### Given task
Render the lines below as a numbered list, leaving out any blank lines. Include only the lines from the one containing "Task: Select the 30,000" through the last line, with both ends included.

Pointing lines for text and elements
-*-*-

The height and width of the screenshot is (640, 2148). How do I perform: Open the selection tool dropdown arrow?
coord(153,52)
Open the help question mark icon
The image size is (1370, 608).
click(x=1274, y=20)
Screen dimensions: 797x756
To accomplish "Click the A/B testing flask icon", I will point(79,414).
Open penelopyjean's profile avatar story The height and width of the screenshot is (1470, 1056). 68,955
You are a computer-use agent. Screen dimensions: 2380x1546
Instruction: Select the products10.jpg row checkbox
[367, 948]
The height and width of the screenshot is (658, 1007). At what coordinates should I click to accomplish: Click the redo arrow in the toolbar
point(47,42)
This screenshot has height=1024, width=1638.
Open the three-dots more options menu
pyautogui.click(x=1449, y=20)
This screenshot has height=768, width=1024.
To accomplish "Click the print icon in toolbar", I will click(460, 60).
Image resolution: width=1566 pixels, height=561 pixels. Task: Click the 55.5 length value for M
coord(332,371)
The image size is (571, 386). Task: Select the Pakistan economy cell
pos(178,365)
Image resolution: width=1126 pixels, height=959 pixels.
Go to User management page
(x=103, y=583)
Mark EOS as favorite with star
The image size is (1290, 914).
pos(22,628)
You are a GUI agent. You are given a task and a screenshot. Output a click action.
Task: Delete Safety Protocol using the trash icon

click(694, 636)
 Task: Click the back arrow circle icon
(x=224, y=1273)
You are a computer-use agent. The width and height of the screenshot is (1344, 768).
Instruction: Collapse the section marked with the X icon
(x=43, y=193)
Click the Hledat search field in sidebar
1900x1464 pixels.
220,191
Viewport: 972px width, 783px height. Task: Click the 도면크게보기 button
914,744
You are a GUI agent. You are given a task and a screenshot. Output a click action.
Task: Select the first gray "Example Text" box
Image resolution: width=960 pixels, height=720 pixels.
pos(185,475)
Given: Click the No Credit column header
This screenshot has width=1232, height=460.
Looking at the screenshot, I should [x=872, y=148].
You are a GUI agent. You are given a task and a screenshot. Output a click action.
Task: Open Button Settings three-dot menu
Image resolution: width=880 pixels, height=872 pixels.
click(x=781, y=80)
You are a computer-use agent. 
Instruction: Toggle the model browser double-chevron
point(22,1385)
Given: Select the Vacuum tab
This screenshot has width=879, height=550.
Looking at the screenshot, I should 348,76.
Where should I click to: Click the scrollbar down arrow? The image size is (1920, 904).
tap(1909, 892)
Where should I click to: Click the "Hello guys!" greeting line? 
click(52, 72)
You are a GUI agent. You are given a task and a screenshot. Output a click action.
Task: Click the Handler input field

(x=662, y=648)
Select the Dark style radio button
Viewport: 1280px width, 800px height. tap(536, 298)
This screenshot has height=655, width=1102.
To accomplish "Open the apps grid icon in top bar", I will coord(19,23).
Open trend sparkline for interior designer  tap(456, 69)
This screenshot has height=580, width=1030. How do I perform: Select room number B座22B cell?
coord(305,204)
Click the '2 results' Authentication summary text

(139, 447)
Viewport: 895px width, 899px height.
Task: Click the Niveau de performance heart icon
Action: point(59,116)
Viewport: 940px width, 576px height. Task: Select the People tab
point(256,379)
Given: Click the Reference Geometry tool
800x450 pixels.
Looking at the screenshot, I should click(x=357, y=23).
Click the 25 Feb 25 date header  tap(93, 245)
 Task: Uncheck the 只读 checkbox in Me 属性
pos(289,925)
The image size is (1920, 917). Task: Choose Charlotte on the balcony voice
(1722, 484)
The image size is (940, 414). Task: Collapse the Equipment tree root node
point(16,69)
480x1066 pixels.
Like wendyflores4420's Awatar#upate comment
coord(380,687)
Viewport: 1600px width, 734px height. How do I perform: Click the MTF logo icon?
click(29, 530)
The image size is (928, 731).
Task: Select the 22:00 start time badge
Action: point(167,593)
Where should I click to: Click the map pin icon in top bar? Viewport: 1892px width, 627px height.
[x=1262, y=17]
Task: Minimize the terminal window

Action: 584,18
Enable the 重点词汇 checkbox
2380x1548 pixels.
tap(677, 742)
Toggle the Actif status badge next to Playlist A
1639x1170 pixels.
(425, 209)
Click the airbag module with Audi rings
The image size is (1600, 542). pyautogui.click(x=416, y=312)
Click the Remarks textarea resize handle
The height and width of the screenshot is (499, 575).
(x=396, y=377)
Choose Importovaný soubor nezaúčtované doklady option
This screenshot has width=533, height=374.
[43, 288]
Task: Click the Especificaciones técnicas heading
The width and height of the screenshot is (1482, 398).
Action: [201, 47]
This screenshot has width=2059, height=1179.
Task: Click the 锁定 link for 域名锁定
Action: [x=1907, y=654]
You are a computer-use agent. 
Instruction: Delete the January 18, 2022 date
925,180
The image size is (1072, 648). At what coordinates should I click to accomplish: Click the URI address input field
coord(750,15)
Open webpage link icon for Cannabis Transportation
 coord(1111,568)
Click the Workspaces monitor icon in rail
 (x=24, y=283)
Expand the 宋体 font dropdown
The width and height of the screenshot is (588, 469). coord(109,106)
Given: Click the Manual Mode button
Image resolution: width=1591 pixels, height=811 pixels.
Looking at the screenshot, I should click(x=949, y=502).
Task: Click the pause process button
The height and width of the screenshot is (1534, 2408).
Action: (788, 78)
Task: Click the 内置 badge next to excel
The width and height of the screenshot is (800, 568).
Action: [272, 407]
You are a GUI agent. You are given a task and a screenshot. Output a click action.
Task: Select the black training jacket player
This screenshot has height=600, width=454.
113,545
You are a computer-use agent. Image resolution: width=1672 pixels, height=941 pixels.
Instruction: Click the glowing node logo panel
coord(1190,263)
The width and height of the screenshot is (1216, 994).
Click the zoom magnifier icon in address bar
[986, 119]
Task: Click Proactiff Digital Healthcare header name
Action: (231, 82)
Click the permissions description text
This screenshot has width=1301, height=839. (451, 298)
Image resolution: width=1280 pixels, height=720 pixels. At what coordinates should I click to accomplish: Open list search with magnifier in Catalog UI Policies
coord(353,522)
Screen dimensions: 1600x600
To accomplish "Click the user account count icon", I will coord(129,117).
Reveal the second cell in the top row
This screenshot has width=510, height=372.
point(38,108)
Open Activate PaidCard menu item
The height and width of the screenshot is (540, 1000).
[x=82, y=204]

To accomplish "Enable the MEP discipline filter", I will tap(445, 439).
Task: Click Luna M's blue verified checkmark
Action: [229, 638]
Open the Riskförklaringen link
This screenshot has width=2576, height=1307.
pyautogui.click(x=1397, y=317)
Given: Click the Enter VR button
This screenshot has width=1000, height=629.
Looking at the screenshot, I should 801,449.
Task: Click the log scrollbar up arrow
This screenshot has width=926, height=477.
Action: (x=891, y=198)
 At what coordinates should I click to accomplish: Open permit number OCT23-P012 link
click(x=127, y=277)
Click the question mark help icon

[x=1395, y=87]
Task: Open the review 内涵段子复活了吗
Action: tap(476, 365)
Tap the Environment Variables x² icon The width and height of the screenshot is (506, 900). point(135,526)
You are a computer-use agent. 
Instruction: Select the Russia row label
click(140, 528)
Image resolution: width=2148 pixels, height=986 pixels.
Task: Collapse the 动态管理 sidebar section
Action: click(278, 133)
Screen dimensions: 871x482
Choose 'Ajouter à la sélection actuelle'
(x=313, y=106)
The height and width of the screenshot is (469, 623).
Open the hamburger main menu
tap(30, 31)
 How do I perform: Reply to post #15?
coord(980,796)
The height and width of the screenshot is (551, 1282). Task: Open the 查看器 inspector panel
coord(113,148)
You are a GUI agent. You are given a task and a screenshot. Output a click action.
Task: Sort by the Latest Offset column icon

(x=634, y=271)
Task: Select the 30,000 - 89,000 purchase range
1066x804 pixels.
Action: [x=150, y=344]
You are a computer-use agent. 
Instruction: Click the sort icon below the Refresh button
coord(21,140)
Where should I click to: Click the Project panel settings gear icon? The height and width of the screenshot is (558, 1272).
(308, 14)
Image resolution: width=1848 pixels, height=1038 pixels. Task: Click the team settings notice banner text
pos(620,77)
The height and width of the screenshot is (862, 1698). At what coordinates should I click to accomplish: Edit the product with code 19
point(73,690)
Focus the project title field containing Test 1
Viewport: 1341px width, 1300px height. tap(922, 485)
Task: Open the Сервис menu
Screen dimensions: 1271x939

-*-*-

### Solution for this problem
1. Task: Select the 30,000 - 89,000 purchase range
2. 1066x804 pixels.
3. Action: [x=150, y=344]
4. You are a computer-use agent. 
5. Instruction: Click the sort icon below the Refresh button
6. coord(21,140)
7. Where should I click to: Click the Project panel settings gear icon? The height and width of the screenshot is (558, 1272).
8. (308, 14)
9. Image resolution: width=1848 pixels, height=1038 pixels. Task: Click the team settings notice banner text
10. pos(620,77)
11. The height and width of the screenshot is (862, 1698). At what coordinates should I click to accomplish: Edit the product with code 19
12. point(73,690)
13. Focus the project title field containing Test 1
14. Viewport: 1341px width, 1300px height. tap(922, 485)
15. Task: Open the Сервис menu
16. Screen dimensions: 1271x939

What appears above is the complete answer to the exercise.